Cooling build-outs can be one of the highest operational costs facing data storage facilities. However, executives at San Diego-based redIT says it has implemented a new cost saving measure at its data centres. The new procedure involves adding fabric duct cooling drops for individual partitions inexpensively, and only as new customers come onboard.
To ensure redundant capacity, data centre construction requires a complete and expensive build-out of a space’s HVAC system, including ductwork and diffusers. Because it may take years to lease out the entire space, this upfront cooling build-out can be a costly practice. redIT officials have found a short-term, more cost-effective
alternative by installing each sheet metal drop and diffuser only after a customer comes onboard. This approach postpones construction costs while saving data centres time and resources.
That said, this phased sheet metal construction approach also has disadvantages. Sheetmetal construction creates airborne particulates and poses other unnecessary risks to neighbouring computer equipment. It also costs thousands of dollars in installation labor and material associated with each new cooling drop. Additionally, outsourced sheet metal contractors in highly restricted access control areas can potentially jeopardize security efforts.

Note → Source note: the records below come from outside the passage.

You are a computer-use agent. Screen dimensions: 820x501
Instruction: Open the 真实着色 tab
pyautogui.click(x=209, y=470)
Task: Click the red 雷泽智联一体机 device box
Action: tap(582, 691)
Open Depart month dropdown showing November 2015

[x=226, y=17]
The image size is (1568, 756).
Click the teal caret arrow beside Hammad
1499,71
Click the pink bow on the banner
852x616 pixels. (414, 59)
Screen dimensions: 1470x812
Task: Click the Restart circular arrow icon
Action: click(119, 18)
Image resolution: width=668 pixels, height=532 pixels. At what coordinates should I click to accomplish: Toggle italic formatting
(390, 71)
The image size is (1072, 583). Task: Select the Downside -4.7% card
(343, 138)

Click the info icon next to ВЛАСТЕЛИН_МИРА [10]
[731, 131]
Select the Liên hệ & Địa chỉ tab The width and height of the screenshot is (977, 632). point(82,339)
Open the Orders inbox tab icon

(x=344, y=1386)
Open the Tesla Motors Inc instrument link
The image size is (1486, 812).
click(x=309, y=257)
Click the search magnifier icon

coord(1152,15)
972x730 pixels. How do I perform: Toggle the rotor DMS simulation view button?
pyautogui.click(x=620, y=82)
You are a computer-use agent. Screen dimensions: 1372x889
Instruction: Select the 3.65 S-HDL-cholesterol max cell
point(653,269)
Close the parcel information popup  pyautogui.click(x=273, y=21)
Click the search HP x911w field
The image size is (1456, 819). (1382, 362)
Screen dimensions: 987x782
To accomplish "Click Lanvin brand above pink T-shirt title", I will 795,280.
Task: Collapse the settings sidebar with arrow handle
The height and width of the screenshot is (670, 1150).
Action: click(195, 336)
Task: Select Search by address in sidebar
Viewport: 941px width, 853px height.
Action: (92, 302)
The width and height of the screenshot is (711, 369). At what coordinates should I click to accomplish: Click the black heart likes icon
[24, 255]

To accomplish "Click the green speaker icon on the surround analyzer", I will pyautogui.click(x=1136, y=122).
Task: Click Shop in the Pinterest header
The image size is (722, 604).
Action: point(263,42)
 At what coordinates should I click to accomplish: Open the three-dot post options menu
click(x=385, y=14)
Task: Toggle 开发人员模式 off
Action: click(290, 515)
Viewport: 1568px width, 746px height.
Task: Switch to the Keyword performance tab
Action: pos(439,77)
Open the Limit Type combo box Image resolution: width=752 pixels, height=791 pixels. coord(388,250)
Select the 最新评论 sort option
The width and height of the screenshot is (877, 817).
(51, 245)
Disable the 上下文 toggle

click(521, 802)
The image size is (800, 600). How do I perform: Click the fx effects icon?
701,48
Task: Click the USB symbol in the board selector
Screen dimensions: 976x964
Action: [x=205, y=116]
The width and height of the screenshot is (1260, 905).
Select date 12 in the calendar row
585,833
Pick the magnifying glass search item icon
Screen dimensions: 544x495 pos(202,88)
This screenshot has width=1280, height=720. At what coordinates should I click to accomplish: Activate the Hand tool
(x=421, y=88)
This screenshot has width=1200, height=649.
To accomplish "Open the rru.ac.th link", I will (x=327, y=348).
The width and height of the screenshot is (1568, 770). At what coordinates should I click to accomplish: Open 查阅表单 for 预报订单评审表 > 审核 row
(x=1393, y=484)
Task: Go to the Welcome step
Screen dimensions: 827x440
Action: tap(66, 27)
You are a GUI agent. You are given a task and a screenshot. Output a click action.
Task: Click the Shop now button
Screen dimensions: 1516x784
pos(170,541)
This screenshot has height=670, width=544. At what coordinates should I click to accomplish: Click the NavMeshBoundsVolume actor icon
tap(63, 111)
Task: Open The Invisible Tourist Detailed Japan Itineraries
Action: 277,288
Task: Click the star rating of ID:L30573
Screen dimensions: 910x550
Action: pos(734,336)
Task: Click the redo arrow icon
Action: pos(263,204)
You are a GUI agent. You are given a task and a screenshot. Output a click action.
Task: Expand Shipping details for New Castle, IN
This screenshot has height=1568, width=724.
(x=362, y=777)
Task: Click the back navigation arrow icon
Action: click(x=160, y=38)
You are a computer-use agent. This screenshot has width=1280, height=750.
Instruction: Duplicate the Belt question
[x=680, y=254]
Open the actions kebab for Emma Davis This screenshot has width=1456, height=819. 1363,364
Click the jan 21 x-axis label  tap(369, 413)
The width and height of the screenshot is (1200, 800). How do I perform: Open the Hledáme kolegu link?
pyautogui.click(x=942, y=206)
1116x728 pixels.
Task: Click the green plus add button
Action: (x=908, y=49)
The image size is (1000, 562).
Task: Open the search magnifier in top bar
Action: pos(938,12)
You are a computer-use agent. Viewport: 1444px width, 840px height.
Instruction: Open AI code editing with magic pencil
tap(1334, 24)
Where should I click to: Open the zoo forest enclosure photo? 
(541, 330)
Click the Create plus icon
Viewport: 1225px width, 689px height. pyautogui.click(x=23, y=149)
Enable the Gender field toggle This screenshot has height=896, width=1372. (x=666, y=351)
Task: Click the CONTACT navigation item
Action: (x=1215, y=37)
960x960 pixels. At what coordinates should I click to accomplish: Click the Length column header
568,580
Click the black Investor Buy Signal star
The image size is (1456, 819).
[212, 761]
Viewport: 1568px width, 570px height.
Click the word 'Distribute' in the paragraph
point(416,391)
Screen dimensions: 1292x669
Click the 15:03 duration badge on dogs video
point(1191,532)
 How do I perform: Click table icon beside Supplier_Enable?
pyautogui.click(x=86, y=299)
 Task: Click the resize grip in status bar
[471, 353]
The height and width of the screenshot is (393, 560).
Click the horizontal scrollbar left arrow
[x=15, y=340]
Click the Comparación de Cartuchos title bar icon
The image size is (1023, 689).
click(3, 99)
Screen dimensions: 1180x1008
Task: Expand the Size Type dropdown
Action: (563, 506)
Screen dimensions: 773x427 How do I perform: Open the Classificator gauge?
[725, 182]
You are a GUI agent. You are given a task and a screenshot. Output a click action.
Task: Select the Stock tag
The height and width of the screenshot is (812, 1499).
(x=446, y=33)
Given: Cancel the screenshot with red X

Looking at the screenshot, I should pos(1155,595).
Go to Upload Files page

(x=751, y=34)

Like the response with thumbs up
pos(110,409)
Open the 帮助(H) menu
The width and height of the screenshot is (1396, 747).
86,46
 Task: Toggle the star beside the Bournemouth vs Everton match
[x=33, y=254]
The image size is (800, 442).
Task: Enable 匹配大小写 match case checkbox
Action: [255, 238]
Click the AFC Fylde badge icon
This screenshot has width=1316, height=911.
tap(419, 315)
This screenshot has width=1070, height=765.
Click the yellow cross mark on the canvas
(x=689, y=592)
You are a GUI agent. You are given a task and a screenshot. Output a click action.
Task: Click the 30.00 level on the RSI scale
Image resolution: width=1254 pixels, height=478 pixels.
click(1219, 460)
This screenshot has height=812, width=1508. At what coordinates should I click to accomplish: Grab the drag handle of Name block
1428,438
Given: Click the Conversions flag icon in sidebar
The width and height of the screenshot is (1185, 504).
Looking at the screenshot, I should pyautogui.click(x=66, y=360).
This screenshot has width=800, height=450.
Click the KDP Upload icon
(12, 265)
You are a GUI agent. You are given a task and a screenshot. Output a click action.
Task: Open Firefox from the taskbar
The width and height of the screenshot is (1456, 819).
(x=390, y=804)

redIT, operating multi-tenant facilities with many Fortune 500 clients, realized these challenges. Furthermore, the firm wasn’t satisfied with the prices, performance, or flexibility of conventional CRAC air distribution systems. redIT used this cost-saving phased cooling approach during the build-out of the first 14,800-sq-ft data centre phase of its 88,000-sqft facility in San Diego. The HVAC service contractor, Countywide Mechanical Systems, introduced fabric ductwork to redIT’s design team.